**What is required**
What is the number of lines below that hold "button"? Answer with that number only.

Stored items from a collection:
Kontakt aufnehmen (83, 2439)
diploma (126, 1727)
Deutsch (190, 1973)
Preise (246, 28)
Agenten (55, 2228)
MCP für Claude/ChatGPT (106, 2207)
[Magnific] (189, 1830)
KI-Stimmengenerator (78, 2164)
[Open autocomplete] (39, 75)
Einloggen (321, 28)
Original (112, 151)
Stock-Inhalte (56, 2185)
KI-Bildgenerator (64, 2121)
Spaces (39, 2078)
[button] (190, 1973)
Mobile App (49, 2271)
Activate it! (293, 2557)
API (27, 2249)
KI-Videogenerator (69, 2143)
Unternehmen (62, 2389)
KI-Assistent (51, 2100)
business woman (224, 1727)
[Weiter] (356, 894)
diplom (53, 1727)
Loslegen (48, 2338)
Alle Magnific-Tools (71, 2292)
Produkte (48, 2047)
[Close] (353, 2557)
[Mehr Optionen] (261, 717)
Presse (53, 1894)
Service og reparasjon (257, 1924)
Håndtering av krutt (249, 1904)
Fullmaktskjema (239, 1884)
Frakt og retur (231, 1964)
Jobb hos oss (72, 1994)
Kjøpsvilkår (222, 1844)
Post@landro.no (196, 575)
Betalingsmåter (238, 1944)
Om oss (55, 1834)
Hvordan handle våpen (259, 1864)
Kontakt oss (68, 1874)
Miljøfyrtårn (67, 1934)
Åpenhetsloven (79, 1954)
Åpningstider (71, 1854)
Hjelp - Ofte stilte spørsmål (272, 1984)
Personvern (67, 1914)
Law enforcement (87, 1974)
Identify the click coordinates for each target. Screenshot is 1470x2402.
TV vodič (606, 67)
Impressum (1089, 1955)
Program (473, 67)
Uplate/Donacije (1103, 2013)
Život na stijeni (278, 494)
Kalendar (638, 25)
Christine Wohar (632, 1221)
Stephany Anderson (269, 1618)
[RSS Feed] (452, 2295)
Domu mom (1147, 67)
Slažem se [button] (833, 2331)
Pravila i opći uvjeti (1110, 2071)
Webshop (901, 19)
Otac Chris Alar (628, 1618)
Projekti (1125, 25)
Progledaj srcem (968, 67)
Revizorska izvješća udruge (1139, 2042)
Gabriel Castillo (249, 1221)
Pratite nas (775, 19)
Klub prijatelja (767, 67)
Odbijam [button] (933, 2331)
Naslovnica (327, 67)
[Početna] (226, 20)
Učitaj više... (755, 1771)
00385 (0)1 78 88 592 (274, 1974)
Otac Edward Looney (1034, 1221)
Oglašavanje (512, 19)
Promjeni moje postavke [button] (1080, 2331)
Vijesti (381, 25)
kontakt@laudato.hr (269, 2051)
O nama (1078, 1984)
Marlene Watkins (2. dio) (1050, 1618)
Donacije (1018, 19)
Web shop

**Solved exercise**
4